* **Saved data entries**
----------------------------------------
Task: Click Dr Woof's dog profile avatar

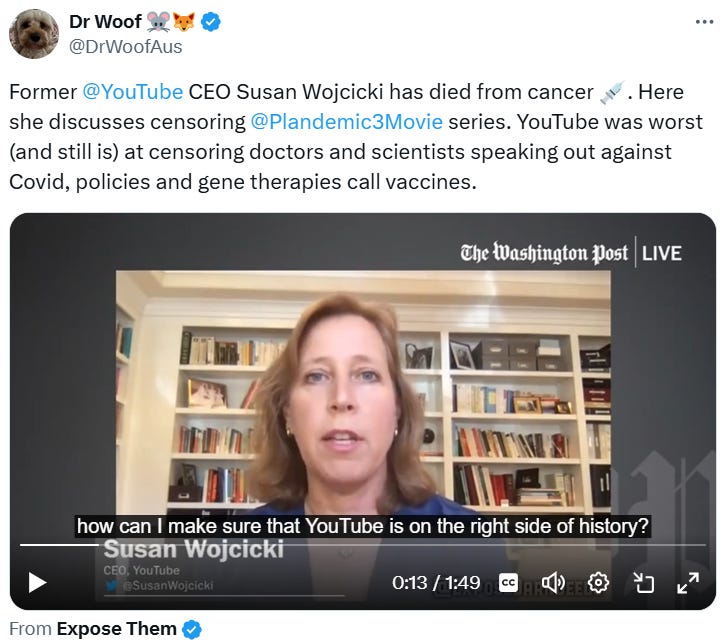Action: point(34,34)
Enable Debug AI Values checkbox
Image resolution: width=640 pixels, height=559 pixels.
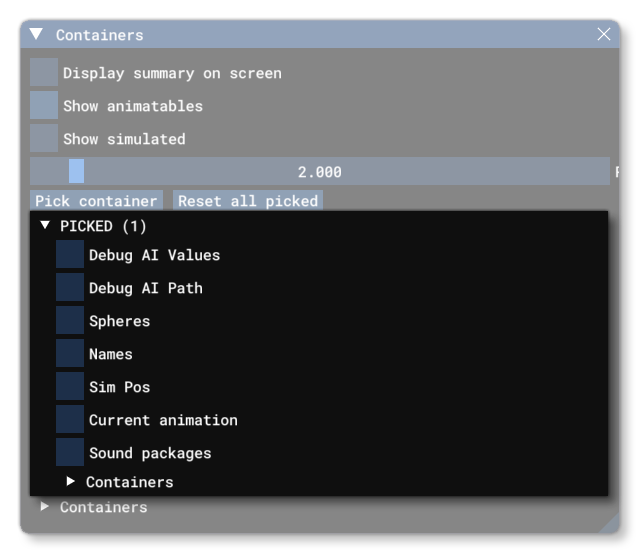click(70, 255)
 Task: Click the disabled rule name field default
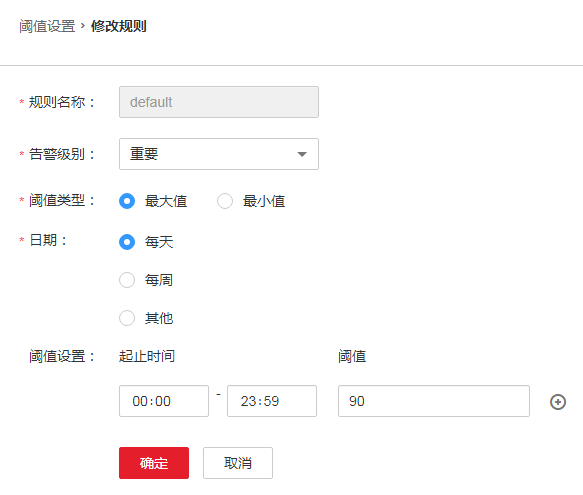[219, 102]
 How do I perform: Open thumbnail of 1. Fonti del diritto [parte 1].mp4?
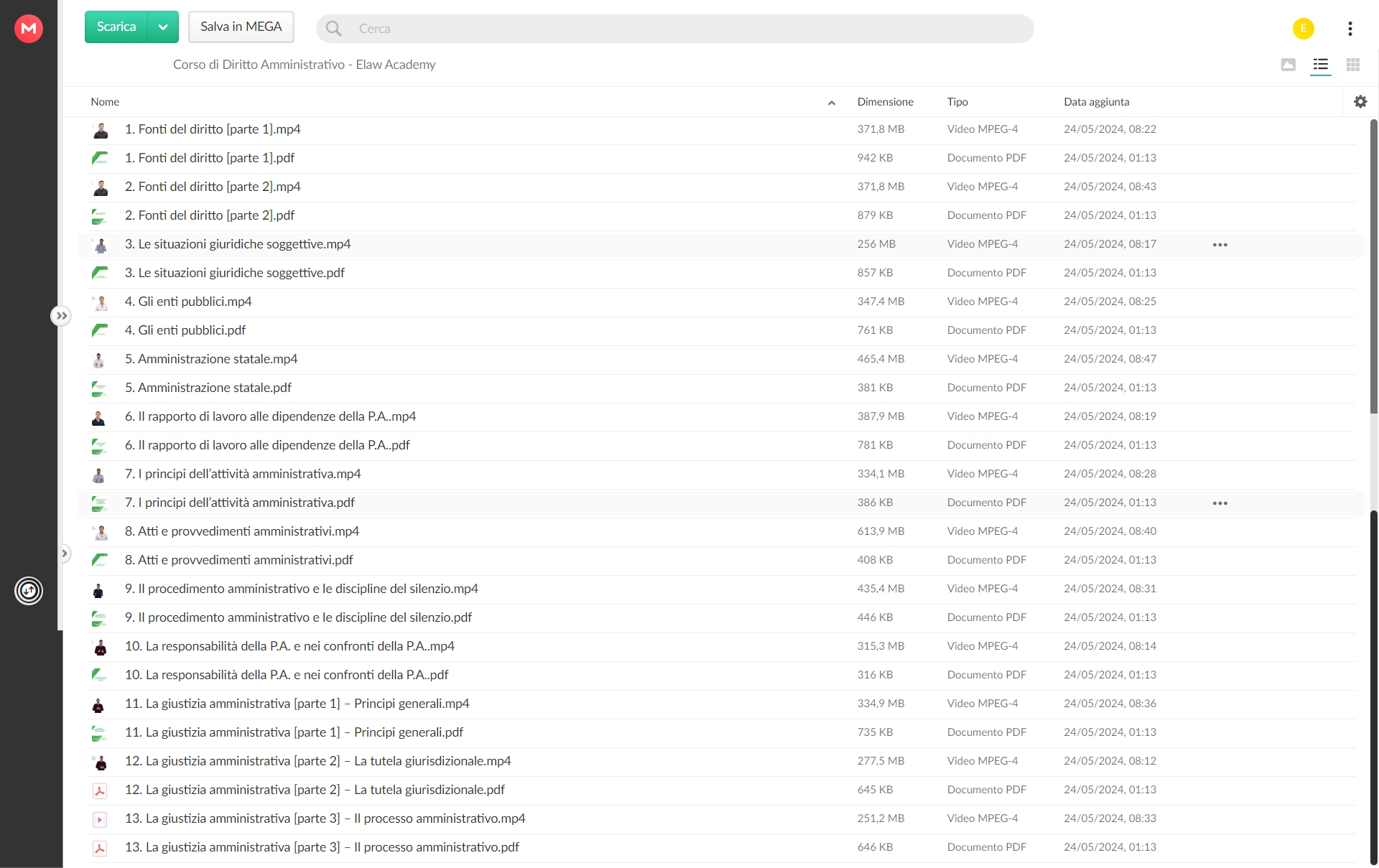pyautogui.click(x=101, y=130)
----------------------------------------
* **DIRECTIONS FOR THIS TASK**
Write out again only the lines from the line that contains "Task: Click the" through the last line of the records, both ends included, without any of the pictures.

* **FINAL ANSWER**
 Task: Click the disabled rule name field default
[219, 102]
 How do I perform: Open thumbnail of 1. Fonti del diritto [parte 1].mp4?
pyautogui.click(x=101, y=130)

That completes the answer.